Life in the Lower Zambezi: A collaboration of tourism and conservation

In 10 years of writing about Africa’s national parks, I have tried to scratch beneath their surface, to understand the bigger picture of life in the bush beyond the idyllic image of wildlife and wilderness. Who protects the parks and how do they do it? What really goes on behind the scenes of our safaris? I spent a few days with Zambian NGO Conservation Lower Zambezi to find out.

The mighty Zambezi River is famous for its frenetic coursing of Victoria Falls, but there is a quieter, calmer side to Africa’s fourth-longest waterway. It is found in the Lower Zambezi National Park where a broad swath of blue meanders around islands and floodplains generously sustaining a wealth of wildlife. It is utterly beautiful. It is also increasingly vulnerable.

Funding the future

Established in 1994, Conservation Lower Zambezi (CLZ) supports Zambia’s Department of National Parks and Wildlife (DNPW) in

CLZ’s Human Wildlife Conflict Co-ordinator, whose job is to help communities on the borders of Lower Zambezi NP live in harmony with elephants

protecting the habitat and wildlife of the park and its surrounding Game Management Areas.

Here, as in many of Africa’s wildlife reserves, tourism and conservation have a truly symbiotic relationship: without the wildlife to draw visitors, there would be no tourism; without tourism to bring in income and safeguard habitat, there would be no wildlife. CLZ was actually set up by lodges in the park concerned by the increasing level of elephant poaching. Of those, eight lodges – Anabezi, Baines River Camp, Chiawa, Chongwe, Mwambashi, Old Mondoro, Royal Zambezi and Sausage Tree Camp – donate a substantial US$12,000 each per year.
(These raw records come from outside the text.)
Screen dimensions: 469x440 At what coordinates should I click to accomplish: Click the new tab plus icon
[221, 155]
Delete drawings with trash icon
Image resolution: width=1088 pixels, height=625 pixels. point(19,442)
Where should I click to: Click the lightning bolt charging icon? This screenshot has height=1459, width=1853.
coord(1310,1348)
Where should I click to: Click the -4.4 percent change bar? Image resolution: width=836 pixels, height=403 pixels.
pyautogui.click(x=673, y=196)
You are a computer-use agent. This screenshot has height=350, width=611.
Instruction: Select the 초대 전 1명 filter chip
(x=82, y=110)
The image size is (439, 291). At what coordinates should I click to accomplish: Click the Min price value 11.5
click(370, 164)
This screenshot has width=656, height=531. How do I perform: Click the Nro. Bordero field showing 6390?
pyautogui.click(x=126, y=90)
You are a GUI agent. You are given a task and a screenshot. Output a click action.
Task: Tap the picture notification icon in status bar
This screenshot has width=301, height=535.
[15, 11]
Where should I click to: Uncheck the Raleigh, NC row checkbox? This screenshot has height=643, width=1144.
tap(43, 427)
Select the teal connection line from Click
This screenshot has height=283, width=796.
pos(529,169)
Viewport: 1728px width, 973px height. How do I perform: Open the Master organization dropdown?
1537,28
Various charities and organisations – including Awely, USAID, the Tusk Trust and Save the Elephants – also support CLZ.

Anti-poaching air patrols

Bordered on the north by the dramatic Zambezi escarpment and on the south by the river itself, Lower Zambezi National Park’s valley floor is a magnet for herds of elephants and buffalo, plus hippos and crocodiles, wild dogs, zebras, lions and countless plains game. To help protect all this, CLZ runs anti-poaching patrols on foot and in the air.

Flying in a small – and very breezy – four-seat Cessna with the doors removed to provide clear visibility, I could easily spot the animals below me, even though they looked like tiny toys. ‘It’s easy to spot the poachers too,’ Ian Stevenson, my pilot and the CLZ’s CEO told me. ‘It’s amazing how white stands out when you’re flying, so we can easily see their drying racks or ashes, or elephant carcasses, even when they’re deep in the bush.’

On this flight, we saw no tell-tale signs of poachers, but Ian had previously seen an elephant carcass deep in the scrub, so we went to investigate. A mass of clean white bones, she had died around three years previously and was around 27 years old. Incredibly, the scouts could tell all of this – her sex, her age and her time of death – from her bones and the surrounding vegetation. They could also tell that she had never had tusks, but they scanned her skeleton with a metal detector to ensure she had not been killed by a poacher’s bullet: it remained silent. This elephant had at least died of natural causes, yet there was still something deeply saddening in seeing her carcass – the wasted remains of an animal that once had so much presence and power.

Ian Stevenson instructs the Rangers on what to look for when examining the elephant skull.

Feet – and paws – on the ground

A staggering 10,000 man days are coordinated in anti-poaching patrols each year, which the DNPW could not afford without CLZ providing training, logistics, food rations, first-aid equipment and assistance in deploying the teams across the park. At CLZ’s base camp, I was surprised to see such high-tech systems for their patrol management in this remote area: a monitoring system using GPS data and Google Earth details all dead elephants found, and also tracks the routes of every ranger patrol.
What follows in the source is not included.